Beliefs; The Power of Personal Responsibility in a Flawed World

Image of a hand, palm up, holding a compass over a dirt path.

Navigating the complexities of human interactions requires embracing personal responsibility in a flawed world.

Explore the power of choice, self-awareness, and accountability as we delve into the importance of discernment and action in safeguarding our values and boundaries.


In the sanctuary of a church, we often feel a sense of security and comfort, surrounded by what we perceive to be “good people.” It’s a place where we let our guards down, trusting in the inherent goodness of those around us. The temptation to filter our perceptions through what we want to see, versus what is, is a natural human default. Unless negativity and deception are obvious, we will craft a story in our own minds and hearts to fit the narrative that we need … not what is.

Beneath the surface, there may lurk individuals whose intentions are not as pure as they appear. We don’t want to think that will happen in church. After all, we’re in a “holy place”.


The challenge arises when we struggle to discern the true nature of people, focusing more on our reactions to their behaviors rather than objectively evaluating their actions. Especially when we are taught that it is wrong to judge. What we are rarely taught, is to know how to discern behaviors without passing judgment on an individual. Judgments such as, “She’s crazy.” or “She’s a Narc.” or “She’s innocent.” Whether the judgment is “positive or negative”, it is usually given from a personal filter or perception, not an investigation, observation, compassion, discernment, or truth.

Image of a judgement gavel and base

We may find ourselves making excuses for questionable conduct or dismissing red flags, all in the name of avoiding conflict or discomfort. Or we will intentionally tell ourselves a different story that contradicts what we are seeing because we don’t want to see or believe what is in front of us.


It’s crucial to recognize that each of us holds the key to our behaviors, emotions, beliefs, and opinions. We cannot control the actions of others, but we can choose how we respond to them. Feeling offended is a natural reaction, but it is also a choice. Instead of passively allowing ourselves to be offended, we have the power to take action and make decisions that reflect our values and boundaries.

Offense can be a gift, for those willing to step back enough to question the offense and to explore why it is there in the first place. Offense is often triggered through misunderstandings and miscommunication.

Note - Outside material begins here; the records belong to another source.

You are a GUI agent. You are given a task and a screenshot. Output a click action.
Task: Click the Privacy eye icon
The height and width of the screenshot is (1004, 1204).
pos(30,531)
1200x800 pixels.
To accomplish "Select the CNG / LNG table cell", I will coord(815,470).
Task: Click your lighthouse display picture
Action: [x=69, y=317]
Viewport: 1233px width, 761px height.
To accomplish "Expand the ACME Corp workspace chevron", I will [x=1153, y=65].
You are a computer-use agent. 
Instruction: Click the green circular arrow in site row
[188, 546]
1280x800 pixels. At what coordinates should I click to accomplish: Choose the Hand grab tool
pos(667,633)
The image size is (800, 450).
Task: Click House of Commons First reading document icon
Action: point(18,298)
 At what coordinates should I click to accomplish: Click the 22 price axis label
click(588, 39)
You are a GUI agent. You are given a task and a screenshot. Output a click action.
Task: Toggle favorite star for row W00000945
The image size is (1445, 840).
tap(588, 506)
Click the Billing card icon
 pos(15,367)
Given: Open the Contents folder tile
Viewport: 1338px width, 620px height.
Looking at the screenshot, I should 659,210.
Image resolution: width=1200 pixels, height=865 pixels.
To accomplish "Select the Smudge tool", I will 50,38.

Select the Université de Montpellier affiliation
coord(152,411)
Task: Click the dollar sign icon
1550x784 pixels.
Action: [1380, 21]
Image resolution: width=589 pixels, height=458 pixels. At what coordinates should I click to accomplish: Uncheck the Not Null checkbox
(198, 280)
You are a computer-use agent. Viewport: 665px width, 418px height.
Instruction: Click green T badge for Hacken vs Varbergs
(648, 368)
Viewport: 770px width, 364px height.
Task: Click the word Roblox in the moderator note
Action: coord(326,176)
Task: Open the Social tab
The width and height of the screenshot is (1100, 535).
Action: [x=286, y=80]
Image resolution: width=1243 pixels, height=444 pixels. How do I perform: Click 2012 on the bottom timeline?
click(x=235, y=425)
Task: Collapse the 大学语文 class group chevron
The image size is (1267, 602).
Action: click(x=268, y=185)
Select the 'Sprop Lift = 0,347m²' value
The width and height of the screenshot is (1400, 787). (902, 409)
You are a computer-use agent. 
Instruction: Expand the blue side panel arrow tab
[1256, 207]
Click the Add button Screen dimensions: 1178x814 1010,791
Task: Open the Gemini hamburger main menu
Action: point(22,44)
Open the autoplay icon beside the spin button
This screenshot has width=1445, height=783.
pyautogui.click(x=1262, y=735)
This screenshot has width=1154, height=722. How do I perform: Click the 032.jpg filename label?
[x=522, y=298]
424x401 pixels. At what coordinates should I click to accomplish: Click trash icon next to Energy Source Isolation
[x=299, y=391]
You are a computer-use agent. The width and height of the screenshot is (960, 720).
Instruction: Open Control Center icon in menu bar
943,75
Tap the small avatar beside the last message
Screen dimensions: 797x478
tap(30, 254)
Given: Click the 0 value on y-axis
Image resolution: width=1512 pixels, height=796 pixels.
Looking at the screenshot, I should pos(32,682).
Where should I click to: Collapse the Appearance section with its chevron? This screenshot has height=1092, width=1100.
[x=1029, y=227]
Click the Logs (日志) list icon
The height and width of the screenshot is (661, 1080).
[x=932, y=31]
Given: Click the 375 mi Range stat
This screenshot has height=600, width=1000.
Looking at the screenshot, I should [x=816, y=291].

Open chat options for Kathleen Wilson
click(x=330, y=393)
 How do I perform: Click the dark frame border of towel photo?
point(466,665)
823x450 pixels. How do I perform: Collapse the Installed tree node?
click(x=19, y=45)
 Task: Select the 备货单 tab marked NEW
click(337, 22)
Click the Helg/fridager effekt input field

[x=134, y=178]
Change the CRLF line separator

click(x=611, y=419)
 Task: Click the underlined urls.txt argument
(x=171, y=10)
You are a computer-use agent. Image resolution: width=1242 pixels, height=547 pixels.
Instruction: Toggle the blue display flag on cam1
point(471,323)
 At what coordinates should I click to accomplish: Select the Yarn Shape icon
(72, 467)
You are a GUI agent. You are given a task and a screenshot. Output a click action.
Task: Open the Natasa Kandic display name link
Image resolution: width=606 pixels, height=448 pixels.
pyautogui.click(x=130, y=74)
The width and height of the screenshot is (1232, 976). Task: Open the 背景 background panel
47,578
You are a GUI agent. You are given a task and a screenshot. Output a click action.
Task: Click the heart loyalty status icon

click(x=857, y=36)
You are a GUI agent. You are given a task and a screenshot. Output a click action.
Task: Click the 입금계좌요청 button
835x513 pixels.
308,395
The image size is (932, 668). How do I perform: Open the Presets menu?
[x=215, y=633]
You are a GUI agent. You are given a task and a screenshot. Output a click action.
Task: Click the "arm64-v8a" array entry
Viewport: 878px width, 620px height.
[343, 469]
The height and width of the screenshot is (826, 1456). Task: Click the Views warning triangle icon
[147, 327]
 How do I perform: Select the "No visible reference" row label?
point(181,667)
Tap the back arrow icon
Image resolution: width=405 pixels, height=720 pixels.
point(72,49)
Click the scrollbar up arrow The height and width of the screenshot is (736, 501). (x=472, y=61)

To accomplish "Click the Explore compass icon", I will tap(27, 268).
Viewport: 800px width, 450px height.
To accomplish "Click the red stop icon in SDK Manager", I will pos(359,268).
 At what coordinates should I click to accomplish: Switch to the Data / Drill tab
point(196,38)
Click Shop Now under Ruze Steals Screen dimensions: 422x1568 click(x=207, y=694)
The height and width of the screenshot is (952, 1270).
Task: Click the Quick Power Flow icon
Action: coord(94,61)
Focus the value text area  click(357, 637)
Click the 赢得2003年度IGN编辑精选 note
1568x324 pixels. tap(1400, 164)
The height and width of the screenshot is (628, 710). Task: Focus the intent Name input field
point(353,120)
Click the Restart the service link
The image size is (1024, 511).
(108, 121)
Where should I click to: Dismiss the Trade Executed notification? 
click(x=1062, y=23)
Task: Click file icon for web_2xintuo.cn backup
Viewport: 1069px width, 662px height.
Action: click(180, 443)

Rarely, do people pause long enough to ask clarifying questions regarding the offense, but instead, choose to react defensively and even aggressively. To pause, observe, clarify, and communicate after an offense has been experienced, is to grow in understanding.

In any environment, whether within the walls of a church or out in the world, we encounter a diverse array of individuals undergoing personal transformations. A transformation may be evidence of growth, healing from pain, or intentions of a negative nature for revenge or control. What are you observing? Ask clarifying questions to understand.


A gas lamp sits on a table, ligthing up the night

If the answers are evasive or misleading, pay attention to the fruit of that conversation, especially if the conversation is with a person holding a title of leadership. There may indeed be wolves disguised in leadership roles. It is up to us to remain vigilant, trust our instincts, and hold ourselves accountable for our choices and what we choose to believe.

Embracing personal responsibility in a flawed world is not easy. It requires courage, self-awareness, and a willingness to confront uncomfortable truths. By acknowledging that we alone are responsible for our responses and actions, we empower ourselves to navigate the complexities of human interactions with clarity and integrity.

Remember, amidst the sea of humanity lies a spectrum of good, bad, and everything in between. Through our choices and actions, we carve out our paths amidst this ever-evolving tapestry of life.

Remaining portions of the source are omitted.